Yes I clearly see how I often use the entry price and the P/L screen to exit a trade that is not moving right away, instead of basing the exit on whether the level around entry is holding or not. The long at 0924 would be a good example of this tendency. Regarding the 50% guideline: I find this to be a solid way to keep on the side of the larger trend and ride the winners. That being said, there are certain cases when the exit should be made a lot quicker than waiting for price to retrace and cross the 50% level. Such as: 1. When S/R is being confirmed by DT,LH, etc, especially when at a major anticipated S/R level. In this case, it would be better to exit up high and then either add to the position when price retraces back to 50% or re-enter upon BO of S/R. In the chart below, I have shown my entry and exit based on the 50% guideline.
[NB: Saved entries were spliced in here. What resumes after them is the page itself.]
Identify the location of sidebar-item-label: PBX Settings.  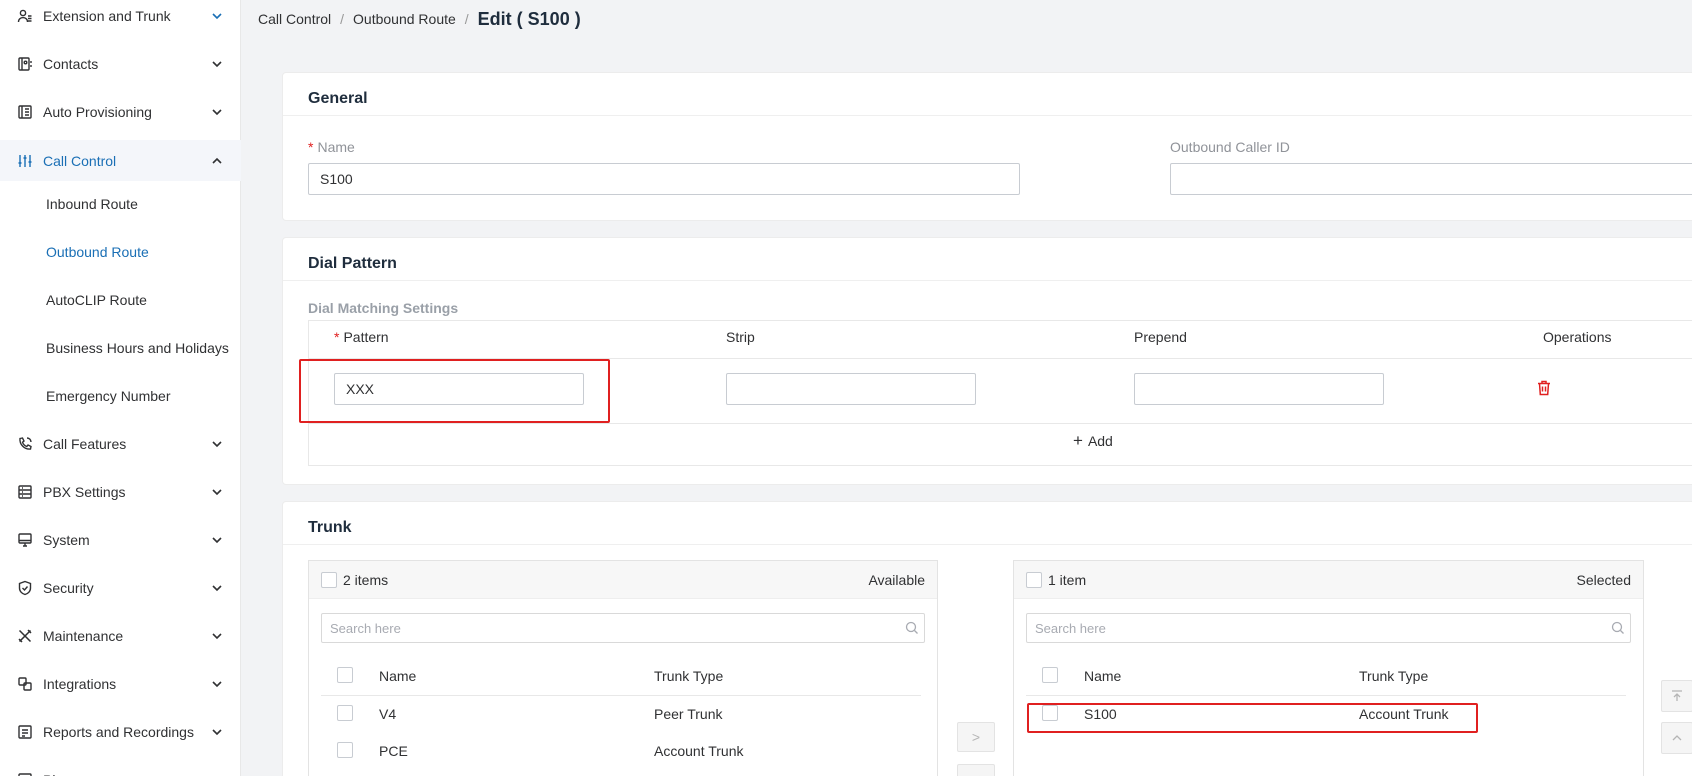
(84, 492).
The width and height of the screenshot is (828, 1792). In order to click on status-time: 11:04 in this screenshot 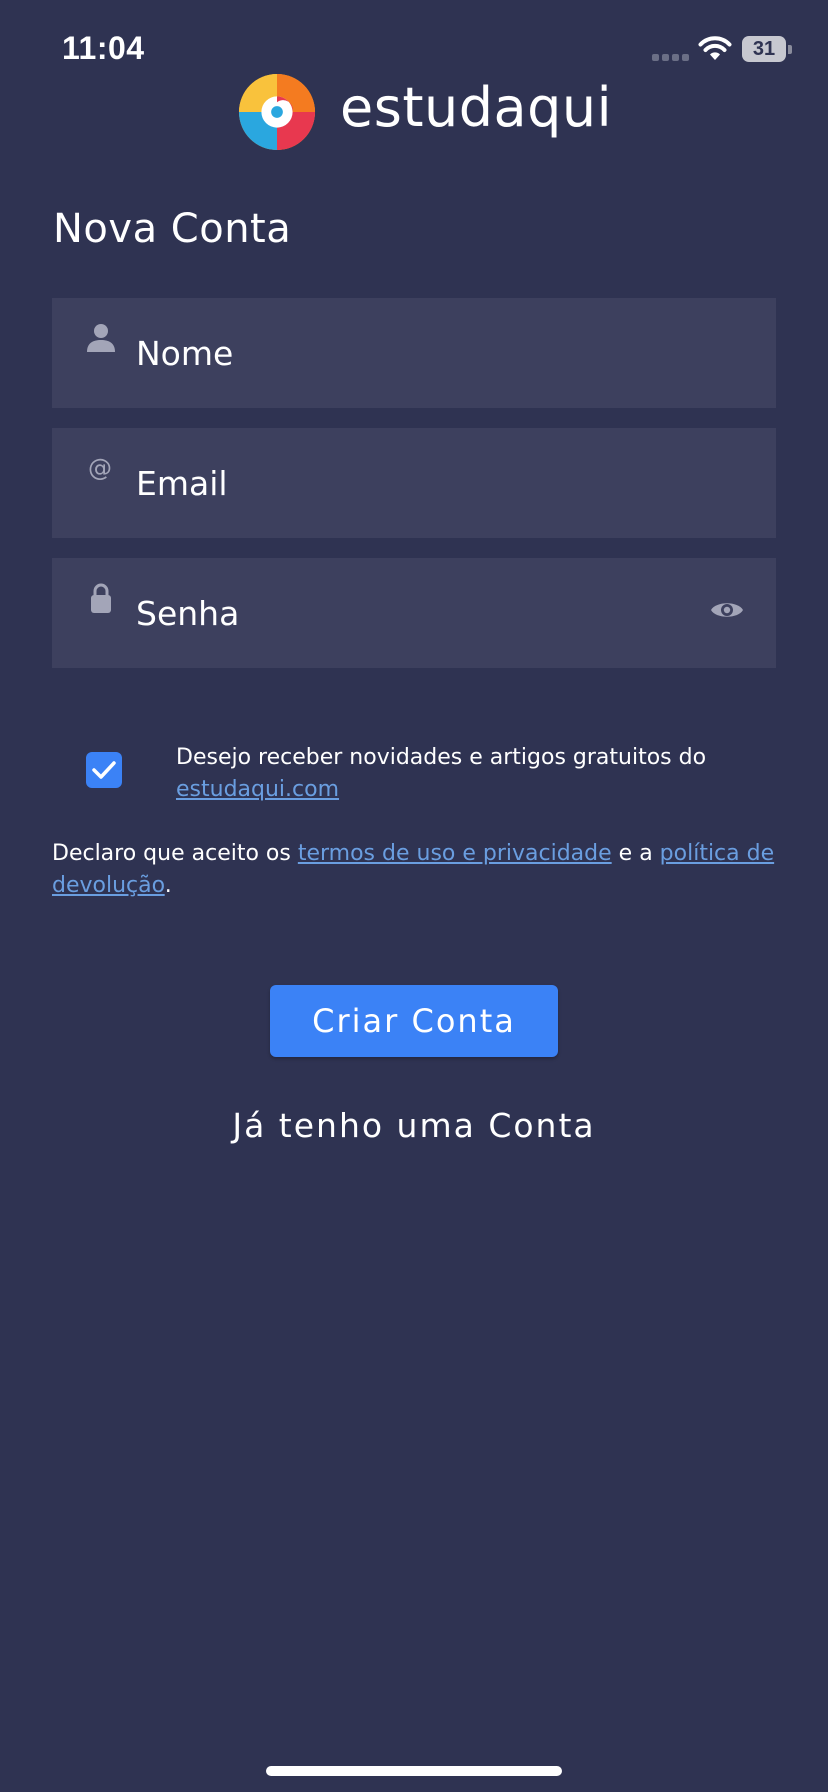, I will do `click(104, 48)`.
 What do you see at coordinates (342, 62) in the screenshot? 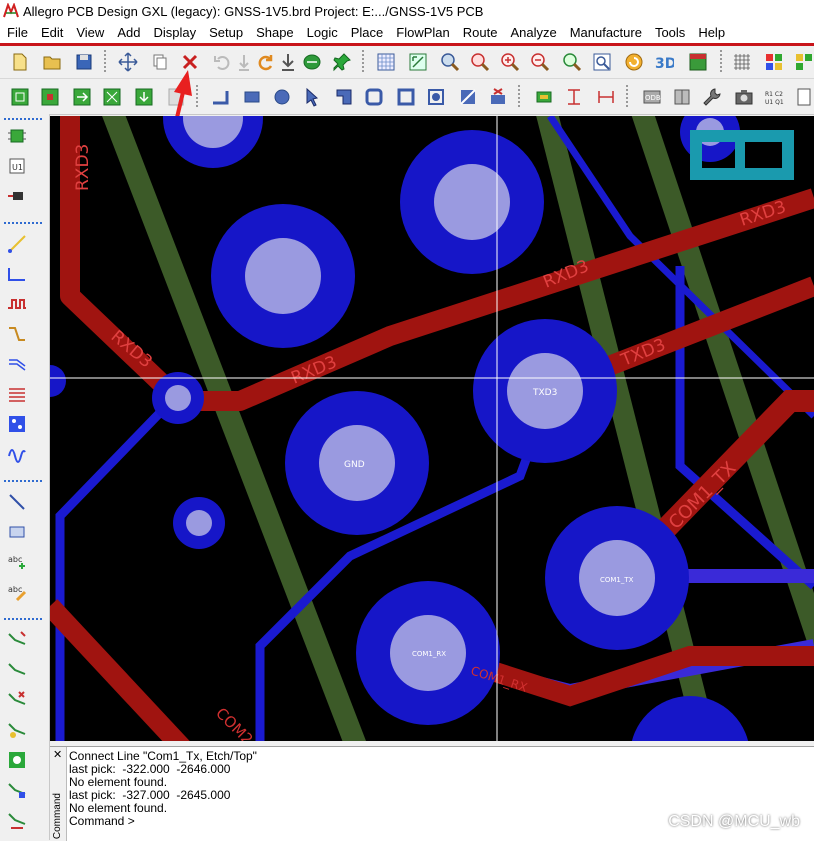
I see `pin-button` at bounding box center [342, 62].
Given that price had recently fallen from early R at 3228, do you think it was reasonable to not exit this trade once it lost momentum, and to give it room till the 50% level? Was there anything in the context that would have called for a different approach? http://www.sierrachart.com/image.php?l=1380650521846.png
Actually, the 50% level is not particularly relevant. What is much more important is the fact that price made a lower high. This is reason enough. But then it shoved you back into the opening range, which is another reason to exit. Given all of that, the most prudent course is to do nothing until the market shows its hand, which it does a few bars later by making another higher low and setting up a hinge. Once that is ready to go, you can enter the breakout of it, if you're that aggessive, or wait for the first retracement (I went into all this in the "Son" thread). The market, in other words, will tell you what to do if you understand its language and if you'll just listen. Most traders, however, have so much going on in their heads that they can't hear, much less listen. Sometimes it's saying "I ain't goin' nowhere; chill".